The Vor'keth were established at the founding of the Grakh'tor Clan Confederacy under Vrak'thun Mor'zhaal at approximately -930 A.P. Whether they existed in some prior form before the unification is not documented. The shamanic tradition suggests continuity with the shamanic practices the orc clans brought through the Third Permutatio, but Plinius considers this claim unverifiable and notes that the Vor'keth would have institutional reasons to assert continuity even if the actual history was more complicated.

What is documentable: the organisation has existed in its current form, with consistent methods and consistent purpose, for approximately two thousand years. It has outlasted every political crisis the confederacy has experienced. It has survived the Keth'dural Grak, the succession fracturing after Vrak'thun's death, several subsequent near-dissolutions of the confederacy, and eighty-six Vor'grak transitions. Its institutional continuity is the most remarkable fact about it, and Plinius notes that institutional continuity of this kind requires active maintenance rather than passive survival.

Documented Interventions
  • Approximately -860 A.P.: Substitution of Vrak'thun Mor'zhaal's clanhold death with a battlefield death in the oral tradition. The Vor'keth of that era considered the actual death inadequate to the legend's requirements. They were probably correct.
  • Approximately -460 A.P.: Insertion of the open ending of the Grak'thun Vor'shen during the confederacy's first serious fragmentation crisis. The tradition was adjusted to point forward. The fragmentation stabilised.
  • Approximately 780 A.P.: Access to the volcanic agricultural zone restricted during a succession dispute. The succession resolved in alignment with the Vor'keth's assessment of what the confederacy required.
  • Approximately 1043 A.P.: Agricultural access restricted for six days following a Grak'thun council decision the Vor'keth found theologically irregular. The decision was revised.
  • 1181 A.P.: Plinius visits Locus Incertorum and raises the question of whether the centaurs can read Vhessen with the excavation team. The Vor'keth maintain a relationship with the centaur shamanic tradition that neither party has disclosed to Roman scholarship.
  • 1194 A.P.: The Vor'keth note the correlation between the Pale Wanderer's return and the Caldera's silence. They add an annotation to the Grakh'shen Dal record. They do not communicate this to Gharkon.
  • 1197 A.P.: Gharkon Krul'gash fails to make the Keth'voral pilgrimage for the third consecutive year. The inner council completes an assessment of the succession situation. The assessment is not communicated externally.

These are the interventions Plinius has been able to identify. He considers it unlikely they are the complete list.

Foreign Relations

The Vor'keth do not conduct foreign relations. This is accurate in the formal sense: they have no diplomatic apparatus, no treaty relationships, no acknowledged role in the confederacy's external affairs. It is not accurate in the operational sense.

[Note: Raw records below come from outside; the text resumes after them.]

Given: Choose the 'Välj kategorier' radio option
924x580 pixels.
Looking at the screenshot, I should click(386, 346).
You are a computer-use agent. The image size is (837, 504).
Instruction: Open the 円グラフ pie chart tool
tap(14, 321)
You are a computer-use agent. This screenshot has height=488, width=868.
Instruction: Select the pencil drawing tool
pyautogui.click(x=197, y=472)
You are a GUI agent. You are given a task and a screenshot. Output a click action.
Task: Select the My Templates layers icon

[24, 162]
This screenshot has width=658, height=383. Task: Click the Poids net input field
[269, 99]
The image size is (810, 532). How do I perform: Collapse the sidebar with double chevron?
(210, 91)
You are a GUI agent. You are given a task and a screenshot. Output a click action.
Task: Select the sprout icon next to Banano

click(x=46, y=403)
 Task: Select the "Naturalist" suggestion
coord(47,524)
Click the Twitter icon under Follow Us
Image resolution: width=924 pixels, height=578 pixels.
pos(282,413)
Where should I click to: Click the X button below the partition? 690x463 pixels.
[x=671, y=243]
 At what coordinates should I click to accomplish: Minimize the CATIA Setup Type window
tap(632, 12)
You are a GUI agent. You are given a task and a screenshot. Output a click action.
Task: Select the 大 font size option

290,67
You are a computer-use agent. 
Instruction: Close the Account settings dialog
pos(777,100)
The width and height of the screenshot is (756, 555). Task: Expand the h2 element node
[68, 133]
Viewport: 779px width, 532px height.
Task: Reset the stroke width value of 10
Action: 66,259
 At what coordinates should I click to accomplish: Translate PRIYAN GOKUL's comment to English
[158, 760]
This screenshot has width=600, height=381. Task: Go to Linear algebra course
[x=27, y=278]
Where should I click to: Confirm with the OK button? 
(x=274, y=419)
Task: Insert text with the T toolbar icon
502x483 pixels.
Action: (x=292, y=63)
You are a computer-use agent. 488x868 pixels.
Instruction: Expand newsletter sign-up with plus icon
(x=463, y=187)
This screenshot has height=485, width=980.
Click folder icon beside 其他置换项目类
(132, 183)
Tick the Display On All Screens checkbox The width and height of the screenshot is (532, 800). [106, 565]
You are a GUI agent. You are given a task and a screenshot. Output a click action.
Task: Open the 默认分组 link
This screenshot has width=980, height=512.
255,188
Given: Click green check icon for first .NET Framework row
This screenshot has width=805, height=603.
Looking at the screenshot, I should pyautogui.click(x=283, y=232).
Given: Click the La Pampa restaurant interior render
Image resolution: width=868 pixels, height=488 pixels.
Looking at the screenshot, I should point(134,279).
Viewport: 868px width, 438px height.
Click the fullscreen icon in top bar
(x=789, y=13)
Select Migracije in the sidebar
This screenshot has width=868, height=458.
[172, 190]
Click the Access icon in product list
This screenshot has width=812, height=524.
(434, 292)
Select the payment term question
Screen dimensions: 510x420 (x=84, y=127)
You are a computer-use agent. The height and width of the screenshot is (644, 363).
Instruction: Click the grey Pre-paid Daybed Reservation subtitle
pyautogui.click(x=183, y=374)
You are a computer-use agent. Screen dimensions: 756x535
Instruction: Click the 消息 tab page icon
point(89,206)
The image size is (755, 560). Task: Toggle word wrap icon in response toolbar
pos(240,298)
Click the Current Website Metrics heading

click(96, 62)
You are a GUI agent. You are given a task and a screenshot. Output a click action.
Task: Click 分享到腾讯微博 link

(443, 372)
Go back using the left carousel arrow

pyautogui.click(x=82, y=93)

  • The centaur shamanic tradition: the Vor'keth maintain a relationship with the Campus Magnus centaur shamanic orders that neither party has disclosed to Roman scholarship. The nature of this relationship is not documented by any source available to Plinius. He knows it exists because the centaur elder Aethon Deepmeadow has read the fifth movement of the Grak'thun Vor'shen, and that text is not accessible except through the Vor'keth.
  • Locus Incertorum: the Vor'keth observe the Roman excavation at Locus Incertorum from the perimeter. They have not communicated what they know about the Vhaasenn ruins to the Roman excavation team or to any Roman scholar. The relationship between the Vhessen ley system and the Grakh'vol ley network is not something the Vor'keth have chosen to make available to Roman scholarship.
  • The Zrek'vali situation: the Vor'keth are aware that something has changed in the goblin warrens. They do not have complete information about the Year 0 declaration or Skrix Vreth's negotiations. They are aware that the goblin forge output has shifted in ways the orc military assessment has not yet registered. They are watching.
Show Spoiler
The Vor'keth have a more sophisticated assessment of Roman intentions on the frontier than Gharkon does. They have had access to information from the border market intelligence network that the Vor'grak's war-marshals do not process as strategic intelligence. Their current assessment: Rome is not planning a military crossing of the frontier. Rome is waiting for the succession to produce a weaker Vor'grak than Gharkon. The Vor'keth consider this assessment accurate and do not consider it their responsibility to communicate it to Gharkon, because a Vor'grak who cannot reach this conclusion independently is not the kind of Vor'grak who should be receiving Vor'keth strategic assessments.

Mythology & Lore

The Vor'keth's theological framework rests on a single observable fact: the war-gods acknowledge worth, and that acknowledgement is visible in the Caldera's responses. Everything else the Vor'keth believe follows from this fact and from two thousand years of observation of what the Caldera responds to and what it does not.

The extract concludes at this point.